Habitat Loss and Degradation
Although market hunting may have been a main initial cause of the decline of the Eskimo Curlew, changes in its habitat at spring migration staging sites and in wintering areas may have contributed to its decline and prevented its recovery (Gollop et al. 1986; Bucher and Nores 1988; Gill et al. 1998). During the second part of the 19th century, North American prairies were converted to cropland, and prairie fires that had been crucial to the maintenance of grasslands were suppressed (Samson and Knopf 1994; Gill et al. 1998). In addition, changes in farming practices, including planting of winter wheat crops, resulted in even less habitat being available (Davis 1976). Reduction of appropriate feeding habitat may have further concentrated the birds in restricted areas and facilitated hunting (Gill et al. 1998). Conversion of grasslands to croplands also resulted in a decrease of an important food source -- grasshopper egg pods and young (Woodard 1980; Gill et al. 1998).

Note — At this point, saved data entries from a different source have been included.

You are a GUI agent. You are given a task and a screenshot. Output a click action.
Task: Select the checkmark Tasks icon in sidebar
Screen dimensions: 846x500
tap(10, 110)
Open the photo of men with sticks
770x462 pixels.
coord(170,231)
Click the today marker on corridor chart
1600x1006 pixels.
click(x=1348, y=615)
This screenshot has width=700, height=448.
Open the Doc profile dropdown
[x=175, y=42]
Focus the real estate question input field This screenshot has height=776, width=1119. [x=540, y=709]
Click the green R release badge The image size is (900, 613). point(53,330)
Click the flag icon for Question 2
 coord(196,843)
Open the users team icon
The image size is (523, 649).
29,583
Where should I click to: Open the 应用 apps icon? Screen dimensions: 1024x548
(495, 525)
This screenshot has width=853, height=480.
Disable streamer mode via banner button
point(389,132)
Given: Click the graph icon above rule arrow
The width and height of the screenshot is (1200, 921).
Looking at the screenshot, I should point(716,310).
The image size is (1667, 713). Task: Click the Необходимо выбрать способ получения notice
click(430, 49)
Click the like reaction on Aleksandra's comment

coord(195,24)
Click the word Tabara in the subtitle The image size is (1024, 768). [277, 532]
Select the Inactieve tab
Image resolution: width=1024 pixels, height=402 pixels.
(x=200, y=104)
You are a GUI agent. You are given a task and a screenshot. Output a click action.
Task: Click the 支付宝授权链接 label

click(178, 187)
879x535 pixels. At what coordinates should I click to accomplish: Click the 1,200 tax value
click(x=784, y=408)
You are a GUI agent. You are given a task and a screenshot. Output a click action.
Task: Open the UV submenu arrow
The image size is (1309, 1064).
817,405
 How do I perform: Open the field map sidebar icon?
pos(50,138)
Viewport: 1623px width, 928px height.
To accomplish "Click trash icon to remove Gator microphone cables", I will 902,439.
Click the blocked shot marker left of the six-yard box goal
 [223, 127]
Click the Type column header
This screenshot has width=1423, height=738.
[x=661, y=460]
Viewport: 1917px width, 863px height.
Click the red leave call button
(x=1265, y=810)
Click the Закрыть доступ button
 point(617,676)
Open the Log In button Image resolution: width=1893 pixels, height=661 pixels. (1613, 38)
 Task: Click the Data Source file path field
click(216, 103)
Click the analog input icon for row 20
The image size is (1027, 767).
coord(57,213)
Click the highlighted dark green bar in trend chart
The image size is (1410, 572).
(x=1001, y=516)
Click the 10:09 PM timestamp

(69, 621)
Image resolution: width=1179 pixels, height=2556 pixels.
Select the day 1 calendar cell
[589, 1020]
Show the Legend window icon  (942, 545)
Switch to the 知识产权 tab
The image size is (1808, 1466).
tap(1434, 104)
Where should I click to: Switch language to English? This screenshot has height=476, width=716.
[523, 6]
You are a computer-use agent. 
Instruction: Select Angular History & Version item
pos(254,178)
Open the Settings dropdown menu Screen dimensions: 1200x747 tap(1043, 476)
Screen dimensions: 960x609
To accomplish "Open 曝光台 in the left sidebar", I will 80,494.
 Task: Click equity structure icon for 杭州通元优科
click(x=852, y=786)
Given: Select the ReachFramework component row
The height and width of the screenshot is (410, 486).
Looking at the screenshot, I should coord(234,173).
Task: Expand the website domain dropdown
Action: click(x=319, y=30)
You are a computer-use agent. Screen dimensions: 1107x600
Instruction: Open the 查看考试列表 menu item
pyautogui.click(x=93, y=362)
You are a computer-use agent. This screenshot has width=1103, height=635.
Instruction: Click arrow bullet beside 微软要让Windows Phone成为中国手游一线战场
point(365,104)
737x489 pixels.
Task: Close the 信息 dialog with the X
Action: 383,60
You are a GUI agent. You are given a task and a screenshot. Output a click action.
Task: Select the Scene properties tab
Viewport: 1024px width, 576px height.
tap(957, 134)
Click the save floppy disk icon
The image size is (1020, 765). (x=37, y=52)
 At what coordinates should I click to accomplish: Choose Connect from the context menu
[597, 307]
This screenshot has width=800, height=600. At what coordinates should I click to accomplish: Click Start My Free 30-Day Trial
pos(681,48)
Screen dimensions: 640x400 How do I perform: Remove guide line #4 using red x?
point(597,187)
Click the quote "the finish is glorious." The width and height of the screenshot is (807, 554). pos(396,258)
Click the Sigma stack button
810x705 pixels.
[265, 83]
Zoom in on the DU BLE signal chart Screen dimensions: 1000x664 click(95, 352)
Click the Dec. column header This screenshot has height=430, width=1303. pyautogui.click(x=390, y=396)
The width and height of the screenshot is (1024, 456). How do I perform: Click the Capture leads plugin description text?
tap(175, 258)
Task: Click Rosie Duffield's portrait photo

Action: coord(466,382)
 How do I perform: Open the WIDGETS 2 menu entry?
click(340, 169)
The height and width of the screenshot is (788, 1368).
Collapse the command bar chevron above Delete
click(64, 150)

In the late 1800s to early 1900s, rapid agricultural development occurred in Eskimo Curlew wintering habitat in the pampas of South America. However, this was likely too late to have played a role in the curlew’s population decline (Canevari and Blanco 1994), although it may have prevented any population recovery.
Other Threats and Limiting Factors
Although the Rocky Mountain grasshopper was not the exclusive food of migrating Eskimo Curlews, localized irruptions of this grasshopper species were thought to be important in providing an important spring food source (Gill et al. 1998). The Rocky Mountain grasshopper went extinct in the 1900s, which may have partially contributed to the decline and/or failure of recovery of the Eskimo Curlew.
Another possible contributing factor to the curlew’s demise is the aggressive Whimbrel, which benefited from the overall decline of Eskimo Curlews and completely displaced curlews on Bathurst Peninsula, Northwest Territories (Gollop et al. 1986).
Other factors that may have contributed to the decline of this species include poisoning (e.g., pesticides), storms during transoceanic migration, climate change, drought, and volcanic eruptions that reduced solar radiation (Banks 1977; Gill et al. 1998). These are speculative, however, and there is little information on whether such factors affected Eskimo Curlew populations.
Although the primary causes of the rapid decline in this species are believed to be overhunting and habitat change, the bird’s failure to recover was likely a combination of low population numbers, continued loss of habitat, and conservative life history traits. The Eskimo Curlew likely had a low reproductive rate, producing four-egg clutches that would have been subjected to the vagaries of Arctic weather and predators (Gill et al. 1998). In addition, Eskimo Curlews were likely a long-lived species, as are other Numeniini, and therefore the population would have been sensitive to factors affecting adult survivorship and productivity (Gill et al. 1998). Furthermore, the curlew’s highly social behaviour and its reliance on specific habitats during restricted periods likely made it more susceptible to overhunting. Finally, the Eskimo Curlew’s migration was long and demanding (>14 000 km one way), and the birds relied on relatively few traditional stopover sites, which have since been degraded.
1.5 Critical Habitat
Critical habitat is defined in the Species at Risk Act of Canada as “the habitat that is necessary for the survival or recovery of a listed wildlife species and that is identified as the species’ critical habitat in the recovery strategy or in an action plan for the species” [Subsection 2(1)].
There is very little information on the breeding, staging, or migratory habitat necessary for the recovery or survival of the Eskimo Curlew; therefore, identifying critical habitat for the Eskimo Curlew is not possible at the current time.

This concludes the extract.